• **PROBLEM DETAILS**:
Once the line with "You are a GUI" is found, write it out along with each later line exactly, through the end of the entries, skipping every picture.

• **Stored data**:
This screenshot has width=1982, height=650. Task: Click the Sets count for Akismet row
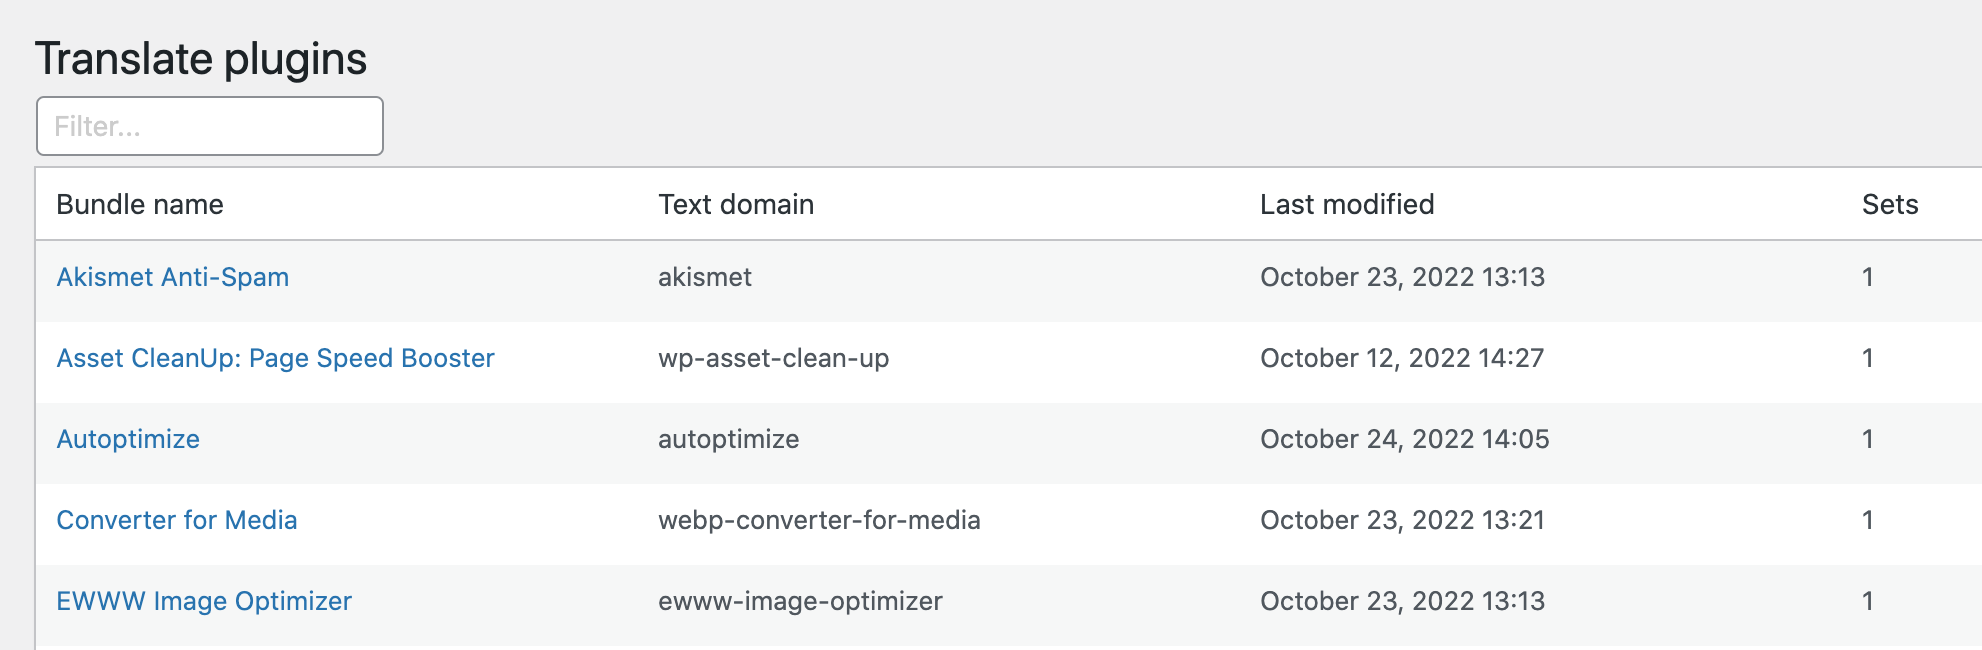[1867, 277]
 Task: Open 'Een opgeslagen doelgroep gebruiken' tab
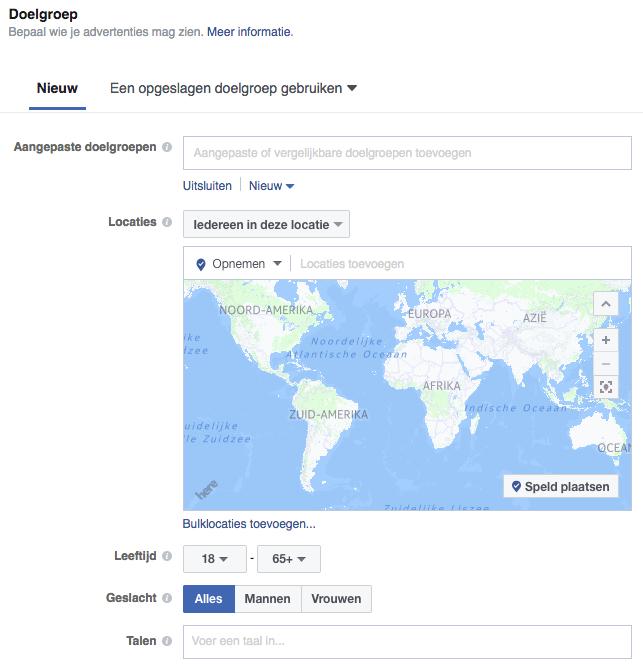[233, 89]
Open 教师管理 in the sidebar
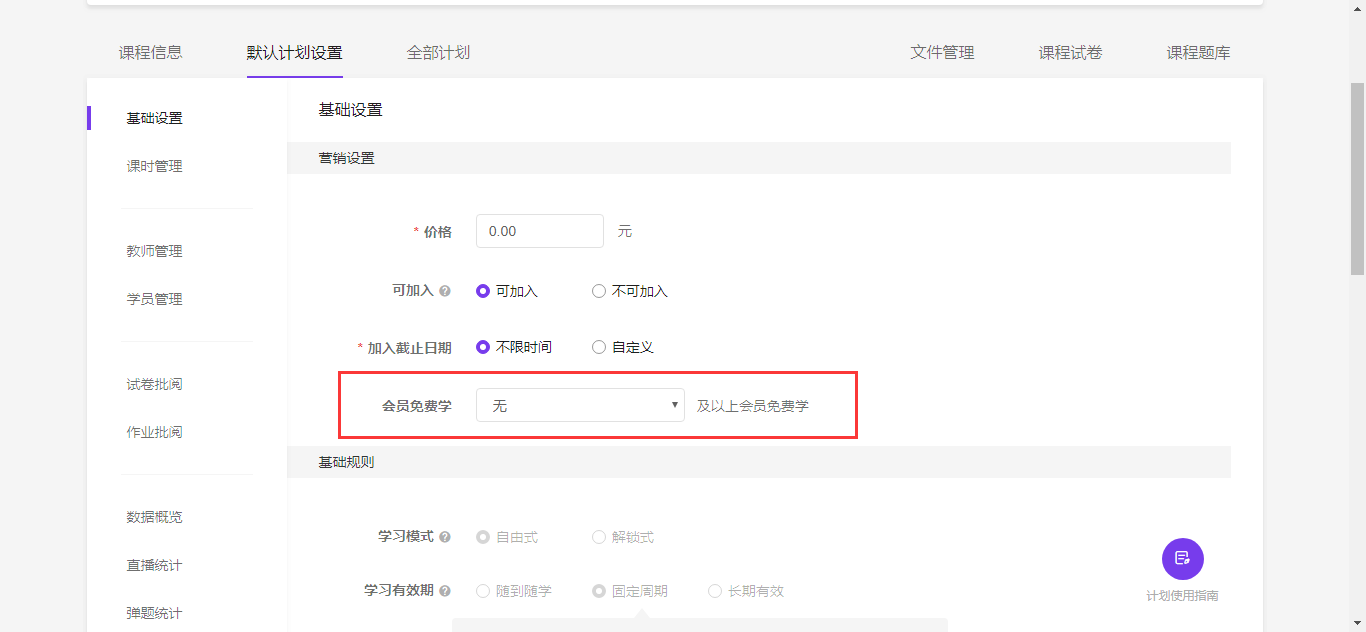The width and height of the screenshot is (1366, 632). [x=154, y=251]
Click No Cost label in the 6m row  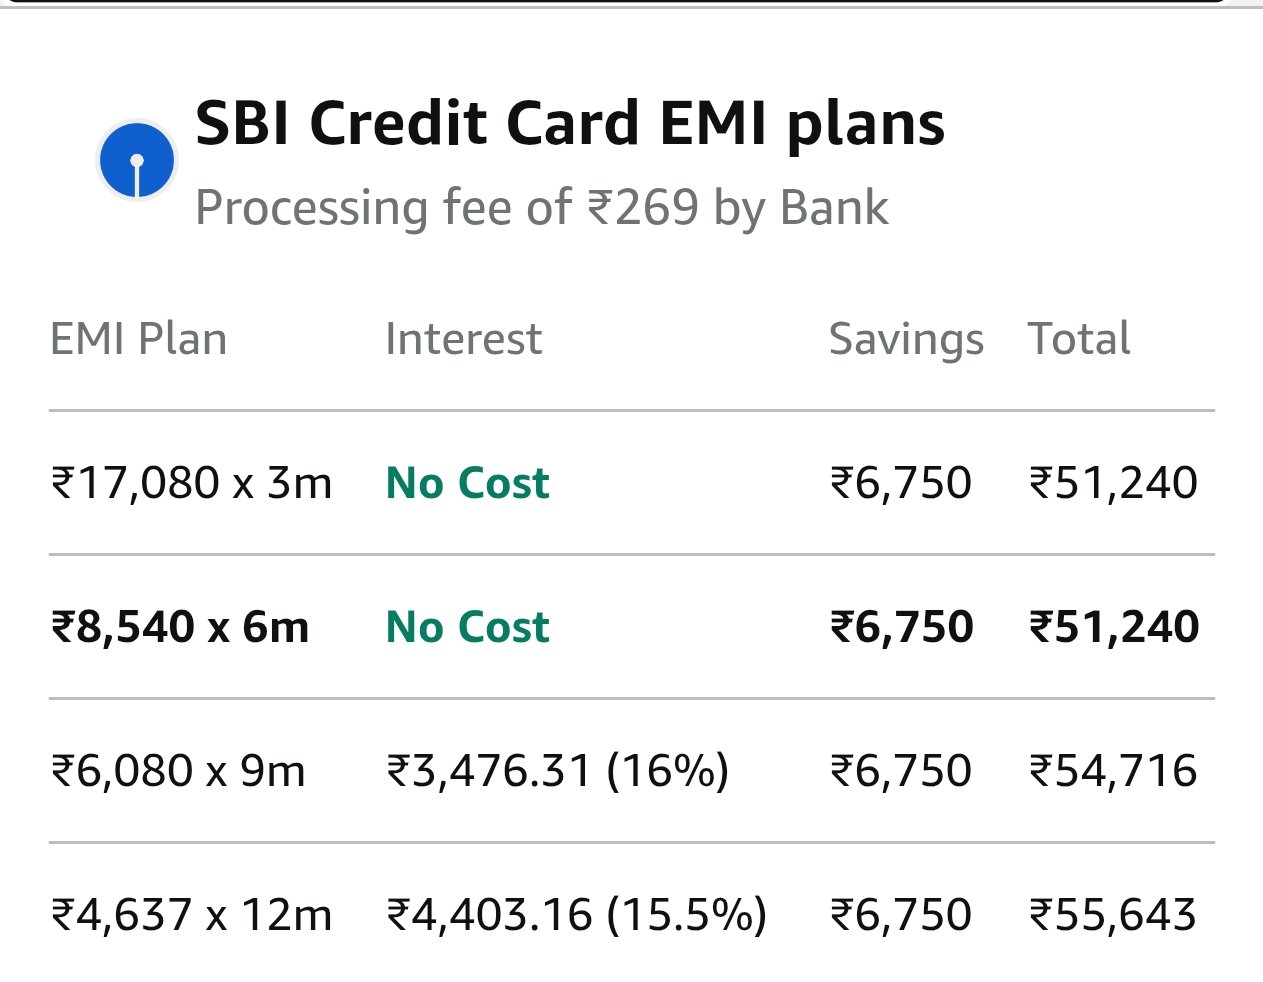(x=467, y=627)
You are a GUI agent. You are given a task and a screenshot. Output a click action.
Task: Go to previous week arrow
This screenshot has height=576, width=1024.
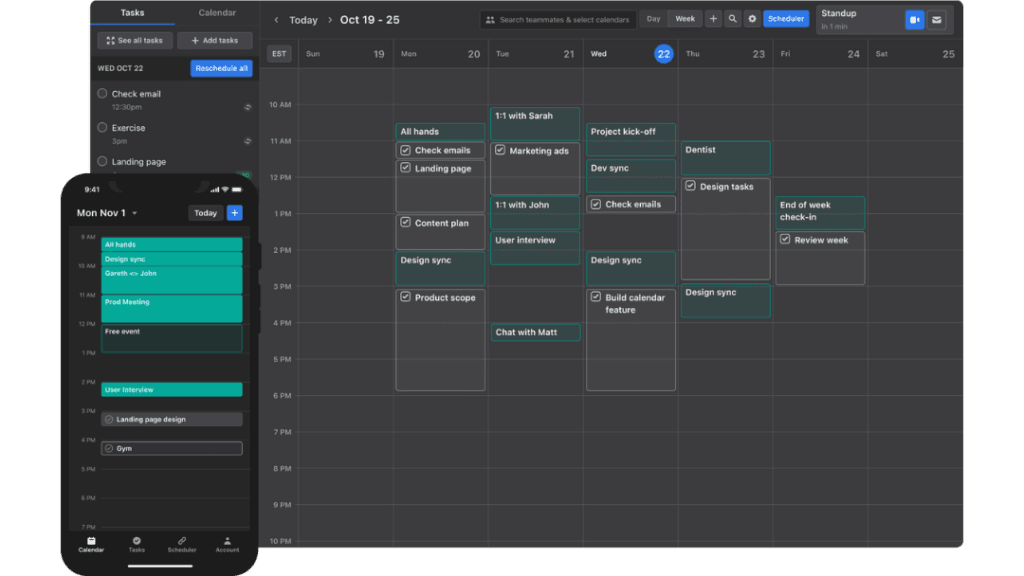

• **RESULT OF THE EXERCISE**:
You are a GUI agent. You are given a task and a screenshot. Output a click action.
Task: Go to previous week arrow
This screenshot has height=576, width=1024.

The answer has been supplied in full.